The lure of Champions League football has given the Islanders the ability to sign a number of players quickly of a high quality by USL-1 standards. No other team needed less offseason help in USL-1, yet made more big signings in the league. Players wanted to play in CONCACAF, and also receive the squad bonuses from advancement in that competition.

Puerto Rico has even been able to sign players directly from Europe recently, something that typically was difficult in USL. At one point Rochester has this same advantage, but the collapse of the Rhinos previous ownership group ended this ability of the club. The Islanders results have no gone unnoticed in Europe. I was in fact asked questions about this “American club the Islanders” in England and via the internet in January and February.

USL-1 finances aren’t as readily available as those of MLS, but my assumption is that Puerto Rico and Montreal made enough money during their deep CONCACAF runs to be able to spend far more on salaries than the US based USL clubs. When you further consider the fact that Puerto Rico may now have the type of team built where qualification is almost automatic each year what is to stop the Islanders from continuing to stockpile top players thus opening a bigger gap with the rest of the league.

One anonymous source from another USL club intimated to me last week that Islanders manager Colin Clarke was fed up with MLS because in Dallas when he suffered injuries he could not easily replace players and thus has vowed to have 2 ½ first team squads’ eventually in Puerto Rico.

Last week Minnesota Thunder President Manny Lagos (who was one of my favorite MLS players when he was with the Tampa Bay Mutiny) wrote an open letter to the fans of the Twin Cities discussing the quality of USL versus MLS. Here is a selection from that letter courtesy of Brian Quarstad at Inside Minnesota Soccer.

“One of the unique things about being a Minnesota resident is that we have an opportunity to see high-level professional soccer six months out of the year. Only 26 other communities (15 with MLS teams, 11 with USL-1 teams) in the country can say that. Our league continues to grow stronger on and off the field. While MLS certainly gets more media coverage than USL-1, the gap between the two leagues in terms of quality has virtually disappeared, evidenced by the fact that two teams in our league, the Montreal Impact and the Puerto Rico Islanders, have defeated the Mexican champions and the Honduran champions, respectively. In comparison, MLS sides have struggled in the competition.”

## SUPPLIED MATERIAL:

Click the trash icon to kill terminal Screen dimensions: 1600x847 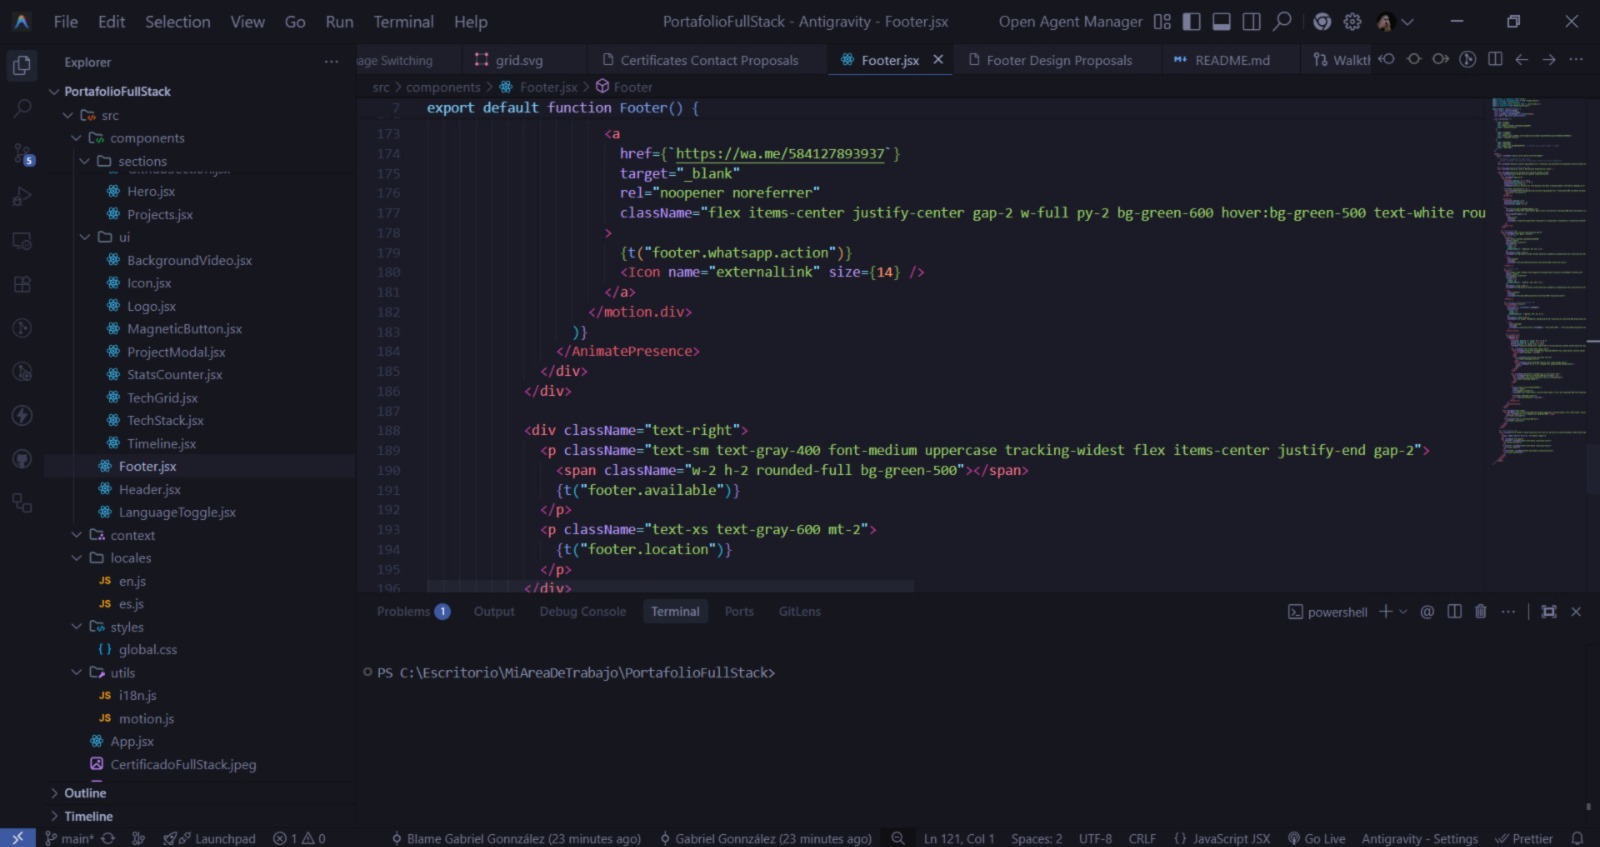point(1481,612)
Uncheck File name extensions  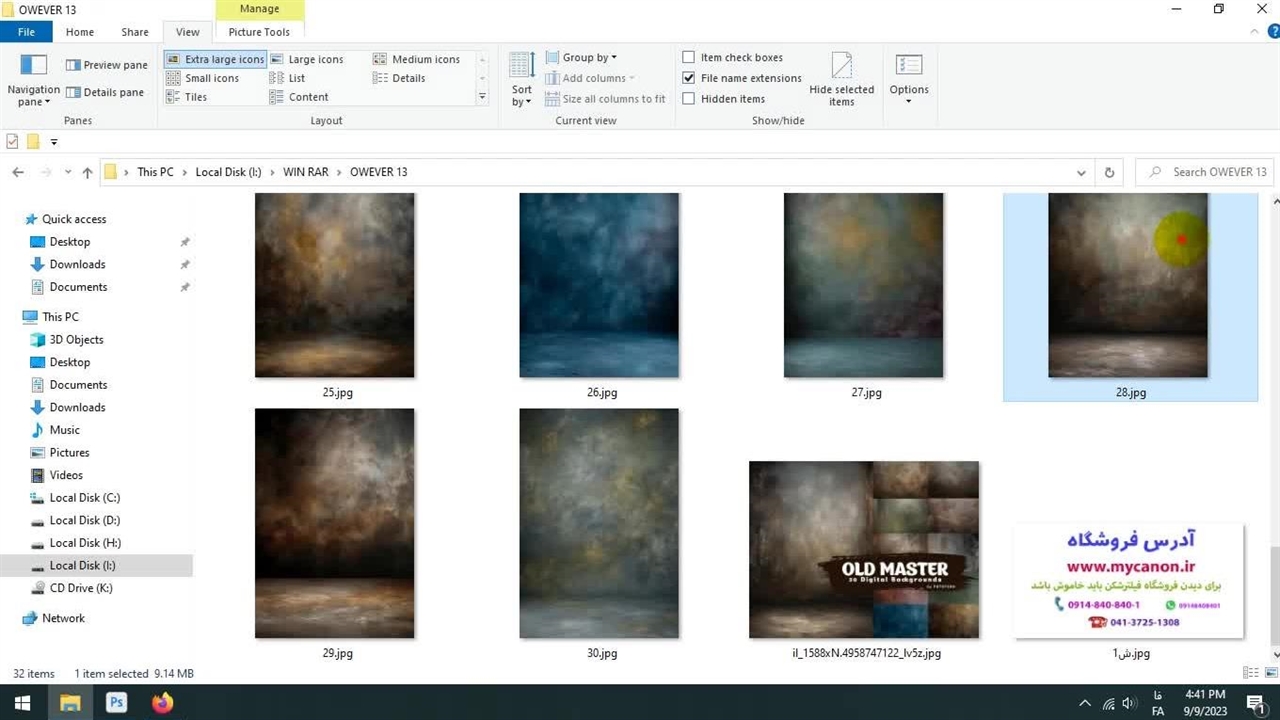point(689,78)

## WRITTEN EXERCISE A:
Translate this sentence from the article on the Puerto Rico Islanders into Spanish: "No other team needed less offseason help in USL-1, yet made more big signings in the league."
## WRITTEN EXERCISE B:
Reproduce the part of the article on the Puerto Rico Islanders that runs from "Puerto Rico has" up to and including "January and February.".

## WRITTEN SOLUTION A:
Ningún otro equipo de la USL-1 necesitó menos ayuda en la pretemporada y, aun así, ningún otro hizo más fichajes importantes en la liga.

## WRITTEN SOLUTION B:
Puerto Rico has even been able to sign players directly from Europe recently, something that typically was difficult in USL. At one point Rochester has this same advantage, but the collapse of the Rhinos previous ownership group ended this ability of the club. The Islanders results have no gone unnoticed in Europe. I was in fact asked questions about this “American club the Islanders” in England and via the internet in January and February.